DOCUMENT SEGMENT:
##########
Thanks for your valuable comment! Our model exhibits strong generalization ability in real-world/extraterritorial objects beyond its training distribution. For example, the method successfully generates high-fidelity images for various objects, such as the capybara, tiger and rhinoceros in Figure 8, as well as some movie characters in Figure 10 and Figure 11 from our paper. Our training data is constructed from datasets like OmniNOCS [19] and MS-COCO [24], whose annotations do not include these categories. Furthermore, during our process of inspecting and filtering the dataset, we did not find the annotated instances of these objects. This provides strong evidence that our model effectively generalizes to a broad range of unseen concepts.
W3 Computational cost
We have provided a detailed introduction of required computational resources in Section 4. Concretely, the training process was conducted on 6 NVIDIA A800 80G GPUs, and the model was optimized with 45K and 5K steps in the first and the second stage, respectively.
We have also evaluated the computational cost for generating images with varying numbers of objects on a single A800 GPU. The results are presented in the Table provided in our response to "Question 2".
Q1 Combining explicit shape to enhance the expression of the detailed geometry
Thanks for your insightful comments. We agree that a precise shape representation can improve the geometric accuracy of generated objects. However this could result in a less user-friendly experience for 9-DoF pose control, as users need to find 3D shapes for different object categories. Our primary motivation was to avoid users providing such cumbersome inputs. Therefore, we extend the NOCS to CNOCS variant, using a 3D bounding box abstraction instead of the precise object surface. The proposed CNOCS map achieves both user-friendly interaction and precise pose control.
##########
SUPPLIED INFORMATION:
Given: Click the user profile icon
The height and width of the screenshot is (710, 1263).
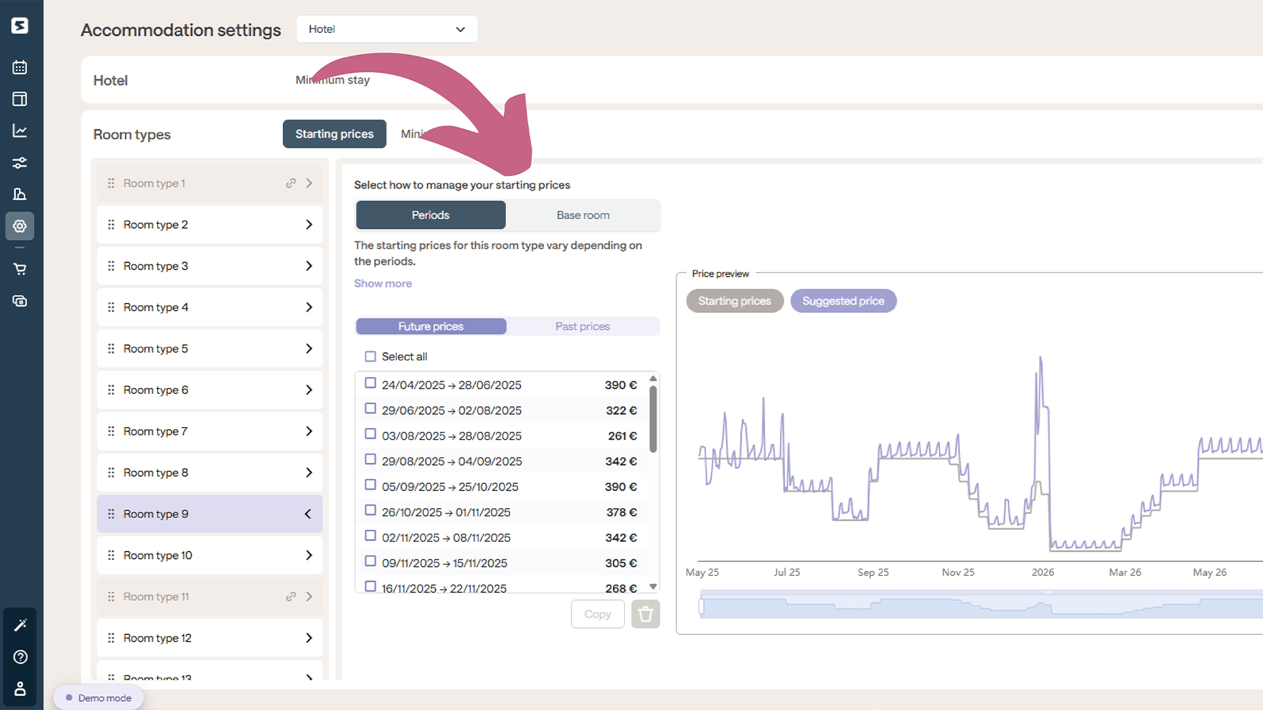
##########
PROBLEMS AND TASKS:
• 1. How many optimization steps did the second training stage run, according to the response text?
• 2. Please list every animal that the response text names as an example of generalization beyond the training data.

ANSWERS PROVIDED:
• 1. 5K steps.

• 2. Capybara, tiger, rhinoceros